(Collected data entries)

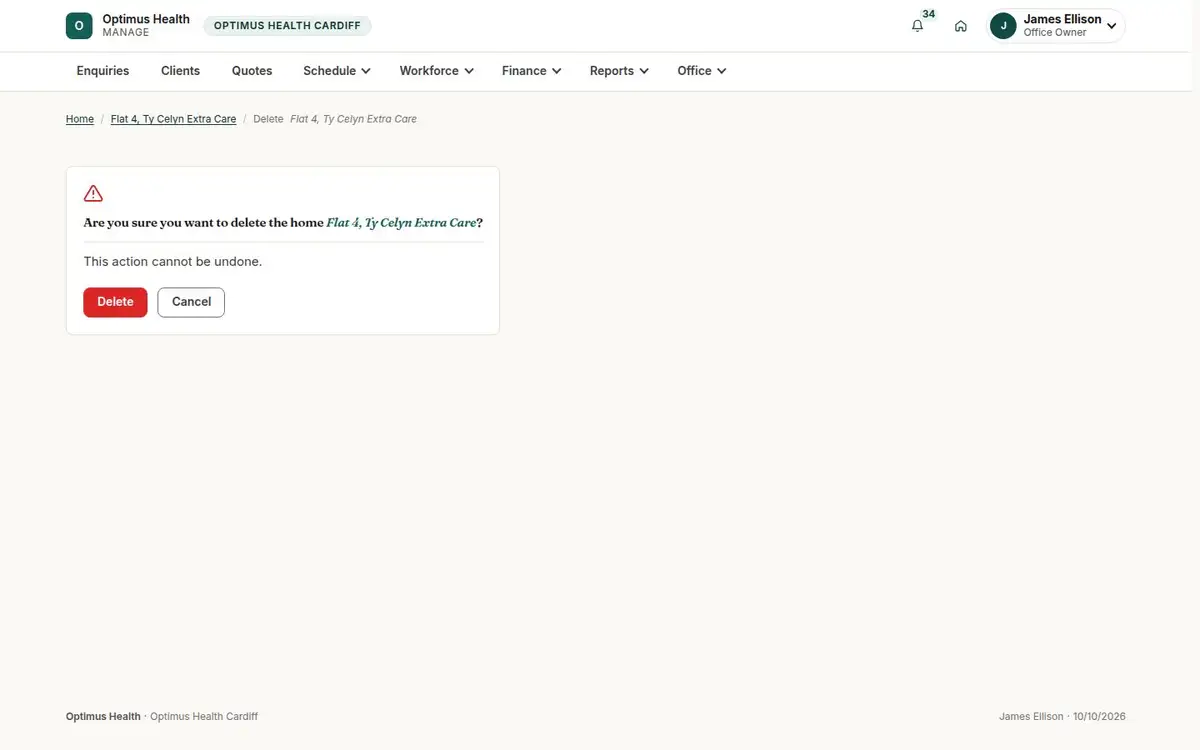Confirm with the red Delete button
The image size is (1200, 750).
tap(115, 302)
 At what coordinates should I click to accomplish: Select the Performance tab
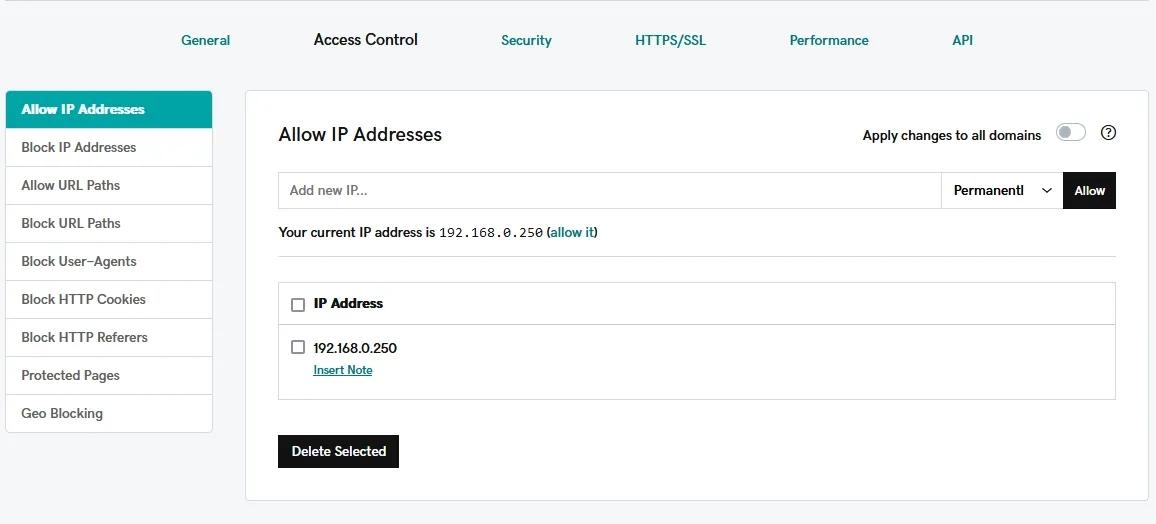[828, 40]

▶ **TASK TO CARRY OUT**:
Write the lines from the one with "At what coordinates" through the last line of the entries out again exactly, both ends included, and skip the pictures.

▶ **RESULT OF THE EXERCISE**:
 At what coordinates should I click to accomplish: Select the Performance tab
[828, 40]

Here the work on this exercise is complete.